BOSTON — The 2015-16 NBA season hasn’t been kind to coaches and we’re still a few days away from the All-Star break.

The New York Knicks fired head coach Derek Fisher on Monday. He became the fifth head coach fired this season, joining David Blatt in Cleveland, Jeff Hornacek in Phoenix, Kevin McHale in Houston and Lionel Hollins in Memphis. Rumors have circulated that George Karl in Sacramento could be next.

Los Angeles Clippers head coach Doc Rivers doesn’t have to worry about being fired. His Clippers occupy the No. 4 seed in a tough Western Conference entering Wednesday night’s game against the Boston Celtics at TD Garden. They have gone 18-4 since their best player, Blake Griffin, left the lineup with an injury after Christmas.

Still, he’s not happy with what’s going on regarding coach firings around the league.

“I’m almost raw to it,” Rivers said Wednesday at the Clippers’ morning shootaround. “Like I said, I was lucky — I hate these firings where a team is rebuilding and at the beginning of the rebuild, they come to the coach and say we’re going to lose some games here, we want you to hang in here. And then right when the heat starts, they fire the guy.”

Most of the coach firings reek of impatience. Fans want results and they don’t want to wait. Owners and general managers are guilty of being impatient and making foolish coaching decisions, too, and Rivers praised the Celtics for having the patience to stick with the plan leading up to their 2008 championship.

“I say it about (Celtics president of basketball operations) Danny Ainge every day — the more we lost, the more he came in and apologized to me and said, ‘hey, hang in there,’ ” Rivers said. “Danny was the guy telling me to hang in there, and ‘we’re going to get this right, we’re going to get you a team, we’re going to get you players.’

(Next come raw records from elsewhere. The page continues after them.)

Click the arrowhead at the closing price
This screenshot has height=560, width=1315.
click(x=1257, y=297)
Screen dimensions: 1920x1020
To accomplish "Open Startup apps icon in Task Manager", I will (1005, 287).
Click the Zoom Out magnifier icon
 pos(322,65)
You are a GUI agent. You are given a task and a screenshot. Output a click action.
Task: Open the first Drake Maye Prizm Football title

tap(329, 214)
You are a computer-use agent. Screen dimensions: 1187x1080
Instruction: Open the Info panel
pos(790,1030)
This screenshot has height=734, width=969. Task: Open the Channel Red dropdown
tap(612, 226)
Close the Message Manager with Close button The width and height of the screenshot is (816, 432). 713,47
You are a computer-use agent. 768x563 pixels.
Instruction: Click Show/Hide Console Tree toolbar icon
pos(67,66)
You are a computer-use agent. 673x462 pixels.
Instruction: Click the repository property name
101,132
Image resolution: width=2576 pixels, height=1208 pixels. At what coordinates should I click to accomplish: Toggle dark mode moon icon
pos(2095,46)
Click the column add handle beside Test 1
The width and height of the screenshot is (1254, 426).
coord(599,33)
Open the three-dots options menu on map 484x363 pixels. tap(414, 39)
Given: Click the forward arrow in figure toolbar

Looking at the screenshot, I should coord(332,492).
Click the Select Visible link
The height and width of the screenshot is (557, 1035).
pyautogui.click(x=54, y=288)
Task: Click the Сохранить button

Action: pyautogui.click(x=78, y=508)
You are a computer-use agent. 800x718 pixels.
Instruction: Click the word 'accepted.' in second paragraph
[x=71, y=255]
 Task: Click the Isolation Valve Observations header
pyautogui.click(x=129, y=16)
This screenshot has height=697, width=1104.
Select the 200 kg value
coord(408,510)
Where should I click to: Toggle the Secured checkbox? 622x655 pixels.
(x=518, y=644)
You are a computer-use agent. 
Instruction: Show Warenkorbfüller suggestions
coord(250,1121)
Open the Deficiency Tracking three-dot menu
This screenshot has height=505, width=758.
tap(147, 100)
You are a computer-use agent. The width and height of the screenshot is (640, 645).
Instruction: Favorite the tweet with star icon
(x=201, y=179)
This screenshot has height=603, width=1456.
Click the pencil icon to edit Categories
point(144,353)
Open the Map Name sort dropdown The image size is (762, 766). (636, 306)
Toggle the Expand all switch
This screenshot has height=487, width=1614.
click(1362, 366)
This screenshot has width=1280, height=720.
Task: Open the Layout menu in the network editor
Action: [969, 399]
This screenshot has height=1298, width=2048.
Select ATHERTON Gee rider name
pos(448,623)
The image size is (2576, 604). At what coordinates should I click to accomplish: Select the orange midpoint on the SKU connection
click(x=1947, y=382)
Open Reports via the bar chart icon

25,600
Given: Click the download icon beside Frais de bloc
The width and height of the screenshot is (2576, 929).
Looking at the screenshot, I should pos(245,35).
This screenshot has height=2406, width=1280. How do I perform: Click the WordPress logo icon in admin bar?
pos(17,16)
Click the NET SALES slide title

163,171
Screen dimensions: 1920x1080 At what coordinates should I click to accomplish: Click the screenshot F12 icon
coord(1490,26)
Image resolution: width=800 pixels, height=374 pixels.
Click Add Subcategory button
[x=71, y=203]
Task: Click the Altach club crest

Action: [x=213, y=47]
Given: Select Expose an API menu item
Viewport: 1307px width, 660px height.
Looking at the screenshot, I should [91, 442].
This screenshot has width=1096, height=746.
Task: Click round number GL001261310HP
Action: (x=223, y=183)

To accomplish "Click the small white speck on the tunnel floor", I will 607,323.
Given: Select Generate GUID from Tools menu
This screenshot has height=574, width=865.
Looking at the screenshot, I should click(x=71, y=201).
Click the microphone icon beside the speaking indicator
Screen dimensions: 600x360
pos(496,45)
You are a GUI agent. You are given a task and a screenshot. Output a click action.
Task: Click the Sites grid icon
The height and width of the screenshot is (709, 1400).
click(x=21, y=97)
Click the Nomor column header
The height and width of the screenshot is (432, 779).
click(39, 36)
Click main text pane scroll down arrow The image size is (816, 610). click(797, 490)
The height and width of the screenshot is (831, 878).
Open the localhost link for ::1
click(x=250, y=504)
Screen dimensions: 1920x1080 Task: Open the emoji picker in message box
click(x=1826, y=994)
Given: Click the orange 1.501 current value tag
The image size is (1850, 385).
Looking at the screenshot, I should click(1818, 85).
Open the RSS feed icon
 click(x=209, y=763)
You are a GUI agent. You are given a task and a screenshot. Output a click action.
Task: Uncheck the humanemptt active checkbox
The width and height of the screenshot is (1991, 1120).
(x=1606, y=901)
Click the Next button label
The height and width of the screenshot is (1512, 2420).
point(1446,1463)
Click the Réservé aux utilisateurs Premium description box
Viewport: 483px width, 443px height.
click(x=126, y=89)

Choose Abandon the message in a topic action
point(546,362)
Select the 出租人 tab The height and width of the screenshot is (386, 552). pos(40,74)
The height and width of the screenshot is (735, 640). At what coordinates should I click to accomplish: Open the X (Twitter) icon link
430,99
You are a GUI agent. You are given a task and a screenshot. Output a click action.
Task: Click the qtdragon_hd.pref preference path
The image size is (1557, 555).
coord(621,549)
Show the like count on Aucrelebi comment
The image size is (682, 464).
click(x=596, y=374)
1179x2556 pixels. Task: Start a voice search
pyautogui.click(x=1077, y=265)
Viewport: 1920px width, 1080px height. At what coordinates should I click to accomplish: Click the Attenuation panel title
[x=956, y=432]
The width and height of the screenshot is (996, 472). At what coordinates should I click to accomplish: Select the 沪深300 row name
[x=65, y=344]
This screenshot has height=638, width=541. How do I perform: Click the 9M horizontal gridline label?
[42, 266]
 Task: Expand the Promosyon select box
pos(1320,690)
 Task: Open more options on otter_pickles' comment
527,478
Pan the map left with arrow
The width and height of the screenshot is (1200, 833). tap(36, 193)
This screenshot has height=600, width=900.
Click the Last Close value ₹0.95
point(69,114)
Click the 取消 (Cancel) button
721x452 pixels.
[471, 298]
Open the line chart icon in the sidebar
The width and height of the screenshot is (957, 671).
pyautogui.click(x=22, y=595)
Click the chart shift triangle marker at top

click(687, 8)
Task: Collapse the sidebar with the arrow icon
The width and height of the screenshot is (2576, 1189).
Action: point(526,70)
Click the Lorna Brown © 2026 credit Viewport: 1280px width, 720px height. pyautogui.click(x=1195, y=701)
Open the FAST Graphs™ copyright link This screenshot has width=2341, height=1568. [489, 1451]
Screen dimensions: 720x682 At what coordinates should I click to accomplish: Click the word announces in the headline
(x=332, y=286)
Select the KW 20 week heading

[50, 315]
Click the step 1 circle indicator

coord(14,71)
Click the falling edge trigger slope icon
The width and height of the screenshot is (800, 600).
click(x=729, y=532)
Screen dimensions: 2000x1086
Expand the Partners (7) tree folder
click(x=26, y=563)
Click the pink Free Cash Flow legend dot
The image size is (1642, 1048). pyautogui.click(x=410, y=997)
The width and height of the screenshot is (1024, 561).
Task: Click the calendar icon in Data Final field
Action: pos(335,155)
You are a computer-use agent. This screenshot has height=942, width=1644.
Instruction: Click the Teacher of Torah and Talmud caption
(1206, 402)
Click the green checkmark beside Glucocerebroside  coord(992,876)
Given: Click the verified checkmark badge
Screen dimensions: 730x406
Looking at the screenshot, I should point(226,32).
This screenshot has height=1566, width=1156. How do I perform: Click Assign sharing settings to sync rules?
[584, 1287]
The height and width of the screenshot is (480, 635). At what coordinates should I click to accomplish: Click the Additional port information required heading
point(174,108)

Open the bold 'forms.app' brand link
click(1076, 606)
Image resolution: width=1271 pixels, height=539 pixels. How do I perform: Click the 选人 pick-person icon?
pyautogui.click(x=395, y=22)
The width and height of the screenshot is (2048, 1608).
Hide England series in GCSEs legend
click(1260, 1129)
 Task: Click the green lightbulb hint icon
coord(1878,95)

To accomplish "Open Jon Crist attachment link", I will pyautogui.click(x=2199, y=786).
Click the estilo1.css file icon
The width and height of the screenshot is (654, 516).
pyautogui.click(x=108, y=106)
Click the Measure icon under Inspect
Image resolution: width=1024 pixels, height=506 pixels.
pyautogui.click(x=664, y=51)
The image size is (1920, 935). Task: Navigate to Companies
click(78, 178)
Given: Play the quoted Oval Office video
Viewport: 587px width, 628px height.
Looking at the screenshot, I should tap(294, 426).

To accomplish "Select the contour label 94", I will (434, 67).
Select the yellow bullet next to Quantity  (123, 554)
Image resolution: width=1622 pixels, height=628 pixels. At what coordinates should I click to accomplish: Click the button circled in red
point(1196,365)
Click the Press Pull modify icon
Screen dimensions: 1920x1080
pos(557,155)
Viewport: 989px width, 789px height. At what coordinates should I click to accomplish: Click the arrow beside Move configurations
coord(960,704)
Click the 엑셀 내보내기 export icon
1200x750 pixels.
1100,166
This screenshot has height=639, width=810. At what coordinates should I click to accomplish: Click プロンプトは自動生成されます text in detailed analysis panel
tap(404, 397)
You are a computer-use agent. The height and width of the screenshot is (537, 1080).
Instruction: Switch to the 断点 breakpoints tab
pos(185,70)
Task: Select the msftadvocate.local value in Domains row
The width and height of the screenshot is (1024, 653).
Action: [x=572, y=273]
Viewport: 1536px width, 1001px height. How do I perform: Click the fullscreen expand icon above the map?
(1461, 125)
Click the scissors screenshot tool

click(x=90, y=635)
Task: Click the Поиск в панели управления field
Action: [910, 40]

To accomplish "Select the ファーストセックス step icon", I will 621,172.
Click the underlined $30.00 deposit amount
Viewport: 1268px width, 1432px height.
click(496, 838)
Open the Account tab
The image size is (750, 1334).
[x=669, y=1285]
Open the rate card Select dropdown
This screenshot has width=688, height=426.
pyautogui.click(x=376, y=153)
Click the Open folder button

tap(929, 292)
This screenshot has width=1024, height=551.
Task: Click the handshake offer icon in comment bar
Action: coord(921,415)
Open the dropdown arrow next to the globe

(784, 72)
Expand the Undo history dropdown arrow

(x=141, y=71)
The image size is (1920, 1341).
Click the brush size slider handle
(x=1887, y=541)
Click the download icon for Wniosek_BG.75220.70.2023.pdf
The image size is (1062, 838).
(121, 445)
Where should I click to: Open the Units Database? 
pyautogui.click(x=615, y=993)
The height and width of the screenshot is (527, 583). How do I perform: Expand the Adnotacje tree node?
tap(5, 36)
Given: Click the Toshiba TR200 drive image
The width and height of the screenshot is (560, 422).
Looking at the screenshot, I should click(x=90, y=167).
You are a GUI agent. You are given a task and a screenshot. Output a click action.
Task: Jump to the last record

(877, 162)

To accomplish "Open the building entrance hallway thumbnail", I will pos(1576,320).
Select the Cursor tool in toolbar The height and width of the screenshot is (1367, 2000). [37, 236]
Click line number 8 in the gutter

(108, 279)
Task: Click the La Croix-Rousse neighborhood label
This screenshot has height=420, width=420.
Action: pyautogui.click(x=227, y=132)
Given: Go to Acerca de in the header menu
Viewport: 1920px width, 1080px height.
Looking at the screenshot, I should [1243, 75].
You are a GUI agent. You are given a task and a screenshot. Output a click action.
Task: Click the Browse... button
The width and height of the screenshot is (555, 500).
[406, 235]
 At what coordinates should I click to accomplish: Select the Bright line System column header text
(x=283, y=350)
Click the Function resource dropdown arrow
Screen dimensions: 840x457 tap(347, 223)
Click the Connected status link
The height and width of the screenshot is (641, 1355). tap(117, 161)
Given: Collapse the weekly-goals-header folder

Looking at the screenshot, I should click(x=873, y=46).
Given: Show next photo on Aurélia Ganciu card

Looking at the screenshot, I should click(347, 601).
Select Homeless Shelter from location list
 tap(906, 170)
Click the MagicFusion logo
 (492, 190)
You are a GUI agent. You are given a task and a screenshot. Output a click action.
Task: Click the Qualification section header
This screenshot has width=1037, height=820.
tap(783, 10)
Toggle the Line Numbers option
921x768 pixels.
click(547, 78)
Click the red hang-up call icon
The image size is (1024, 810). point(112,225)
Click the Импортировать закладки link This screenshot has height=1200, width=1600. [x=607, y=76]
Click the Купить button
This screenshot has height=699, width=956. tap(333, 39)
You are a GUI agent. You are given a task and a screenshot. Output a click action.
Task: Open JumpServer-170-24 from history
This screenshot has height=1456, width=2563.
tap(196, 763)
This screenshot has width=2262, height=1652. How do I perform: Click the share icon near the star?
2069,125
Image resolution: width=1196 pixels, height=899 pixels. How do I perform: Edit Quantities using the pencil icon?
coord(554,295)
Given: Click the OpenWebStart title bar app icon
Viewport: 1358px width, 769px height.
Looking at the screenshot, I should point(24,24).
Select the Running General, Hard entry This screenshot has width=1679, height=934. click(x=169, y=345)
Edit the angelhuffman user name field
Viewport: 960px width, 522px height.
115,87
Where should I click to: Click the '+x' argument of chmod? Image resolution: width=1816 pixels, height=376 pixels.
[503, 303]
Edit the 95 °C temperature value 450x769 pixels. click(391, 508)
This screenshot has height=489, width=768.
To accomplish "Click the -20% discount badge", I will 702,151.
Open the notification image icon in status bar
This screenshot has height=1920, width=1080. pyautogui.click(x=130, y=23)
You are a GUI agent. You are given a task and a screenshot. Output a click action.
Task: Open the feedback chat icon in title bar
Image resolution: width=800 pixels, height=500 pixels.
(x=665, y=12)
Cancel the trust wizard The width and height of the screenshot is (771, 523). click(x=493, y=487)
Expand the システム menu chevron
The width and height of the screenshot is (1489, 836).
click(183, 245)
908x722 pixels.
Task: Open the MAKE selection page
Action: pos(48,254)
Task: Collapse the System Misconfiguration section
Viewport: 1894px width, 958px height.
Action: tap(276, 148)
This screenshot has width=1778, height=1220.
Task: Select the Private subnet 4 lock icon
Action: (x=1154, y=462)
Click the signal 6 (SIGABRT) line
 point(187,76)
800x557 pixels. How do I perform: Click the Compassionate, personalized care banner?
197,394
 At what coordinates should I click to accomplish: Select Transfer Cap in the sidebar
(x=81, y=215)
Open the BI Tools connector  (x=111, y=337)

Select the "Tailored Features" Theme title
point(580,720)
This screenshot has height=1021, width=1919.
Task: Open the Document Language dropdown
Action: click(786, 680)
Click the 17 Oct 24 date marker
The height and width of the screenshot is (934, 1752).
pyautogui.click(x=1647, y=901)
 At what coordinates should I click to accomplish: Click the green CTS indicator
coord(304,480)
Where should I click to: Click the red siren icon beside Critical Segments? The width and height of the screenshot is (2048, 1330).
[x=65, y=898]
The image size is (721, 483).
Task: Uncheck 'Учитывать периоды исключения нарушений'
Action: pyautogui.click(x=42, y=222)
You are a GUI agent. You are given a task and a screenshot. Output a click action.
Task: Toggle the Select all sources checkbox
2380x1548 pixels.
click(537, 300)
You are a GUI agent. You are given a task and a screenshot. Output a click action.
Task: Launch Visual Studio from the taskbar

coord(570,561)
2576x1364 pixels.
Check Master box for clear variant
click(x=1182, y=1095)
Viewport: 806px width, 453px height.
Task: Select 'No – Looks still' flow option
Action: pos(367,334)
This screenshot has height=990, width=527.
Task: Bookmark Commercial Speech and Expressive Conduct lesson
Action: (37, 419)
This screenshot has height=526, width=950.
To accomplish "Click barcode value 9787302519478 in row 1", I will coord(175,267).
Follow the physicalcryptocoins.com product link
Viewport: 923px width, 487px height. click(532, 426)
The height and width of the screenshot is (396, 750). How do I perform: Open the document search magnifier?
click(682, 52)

“And that tells you you’re working with the right guy. When you see these other situations where guys are getting fired, where they start the same way, and then when the heat starts they bail on the coach. It is what it is, but you don’t like it, from my perspective. It’s bad for my profession. I don’t enjoy it.”

Rivers made the playoffs but lost in the first round in his first season in Boston. The next two seasons were painful, as the Celtics struggled to a 33-49 record in 2005-06 and bottomed out at 24-58 in 2006-07. Despite all of the losing, Ainge and the Celtics’ ownership group knew Rivers was a quality coach, and that patience was rewarded the next season when Boston raised its record 17th NBA championship banner.

Rivers also got more out of the aging Paul Pierce-Ray Allen-Kevin Garnett trio than anyone would’ve imagined before that group broke up after the 2011-12 season when Allen left.

The lesson is that patience usually leads to good results. More teams should follow Ainge’s example, and not just rebuilding franchises. Contending teams could learn from this approach, too. Just look at the Miami Heat’s success when they decided not to fire Erik Spoelstra after LeBron James arrived in 2011.